- _Work to complete_
In the listing below, swap each "checkbox" for "check box" and leave everything else as it is.
____
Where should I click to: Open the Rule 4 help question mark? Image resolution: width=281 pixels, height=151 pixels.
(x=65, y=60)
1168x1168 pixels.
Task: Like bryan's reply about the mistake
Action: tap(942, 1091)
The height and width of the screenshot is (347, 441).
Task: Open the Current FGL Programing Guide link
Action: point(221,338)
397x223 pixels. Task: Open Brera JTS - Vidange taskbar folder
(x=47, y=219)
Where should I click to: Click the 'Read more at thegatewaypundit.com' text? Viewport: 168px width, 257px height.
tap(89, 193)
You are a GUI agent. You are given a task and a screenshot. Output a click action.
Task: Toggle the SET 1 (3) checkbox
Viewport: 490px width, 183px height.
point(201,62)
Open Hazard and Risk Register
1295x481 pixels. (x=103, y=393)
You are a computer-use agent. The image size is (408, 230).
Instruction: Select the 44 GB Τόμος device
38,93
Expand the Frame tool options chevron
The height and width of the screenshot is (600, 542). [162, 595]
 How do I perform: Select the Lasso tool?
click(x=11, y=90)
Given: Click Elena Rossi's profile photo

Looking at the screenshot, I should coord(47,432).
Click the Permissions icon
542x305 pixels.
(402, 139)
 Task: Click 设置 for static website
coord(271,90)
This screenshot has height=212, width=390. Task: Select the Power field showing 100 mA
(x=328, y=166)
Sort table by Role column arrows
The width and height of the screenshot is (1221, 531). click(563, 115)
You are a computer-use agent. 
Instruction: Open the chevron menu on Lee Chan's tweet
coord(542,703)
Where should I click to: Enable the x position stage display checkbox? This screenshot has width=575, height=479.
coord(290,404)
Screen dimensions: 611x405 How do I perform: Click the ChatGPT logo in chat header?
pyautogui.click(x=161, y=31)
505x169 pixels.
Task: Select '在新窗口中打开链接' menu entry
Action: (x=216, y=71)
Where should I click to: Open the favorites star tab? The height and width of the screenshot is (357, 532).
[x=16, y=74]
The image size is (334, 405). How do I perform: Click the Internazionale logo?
____
- _Response to the exercise_
Where should I click to: Open the Rule 4 help question mark? Image resolution: width=281 pixels, height=151 pixels.
(x=65, y=60)
1168x1168 pixels.
Task: Like bryan's reply about the mistake
Action: tap(942, 1091)
The height and width of the screenshot is (347, 441).
Task: Open the Current FGL Programing Guide link
Action: point(221,338)
397x223 pixels. Task: Open Brera JTS - Vidange taskbar folder
(x=47, y=219)
Where should I click to: Click the 'Read more at thegatewaypundit.com' text? Viewport: 168px width, 257px height.
tap(89, 193)
You are a GUI agent. You are given a task and a screenshot. Output a click action.
Task: Toggle the SET 1 (3) check box
Viewport: 490px width, 183px height.
point(201,62)
Open Hazard and Risk Register
1295x481 pixels. (x=103, y=393)
You are a computer-use agent. The image size is (408, 230).
Instruction: Select the 44 GB Τόμος device
38,93
Expand the Frame tool options chevron
The height and width of the screenshot is (600, 542). [162, 595]
 How do I perform: Select the Lasso tool?
click(x=11, y=90)
Given: Click Elena Rossi's profile photo

Looking at the screenshot, I should coord(47,432).
Click the Permissions icon
542x305 pixels.
(402, 139)
 Task: Click 设置 for static website
coord(271,90)
This screenshot has height=212, width=390. Task: Select the Power field showing 100 mA
(x=328, y=166)
Sort table by Role column arrows
The width and height of the screenshot is (1221, 531). click(563, 115)
You are a computer-use agent. 
Instruction: Open the chevron menu on Lee Chan's tweet
coord(542,703)
Where should I click to: Enable the x position stage display check box? This screenshot has width=575, height=479.
coord(290,404)
Screen dimensions: 611x405 How do I perform: Click the ChatGPT logo in chat header?
pyautogui.click(x=161, y=31)
505x169 pixels.
Task: Select '在新窗口中打开链接' menu entry
Action: (x=216, y=71)
Where should I click to: Open the favorites star tab? The height and width of the screenshot is (357, 532).
[x=16, y=74]
The image size is (334, 405). How do I perform: Click the Internazionale logo?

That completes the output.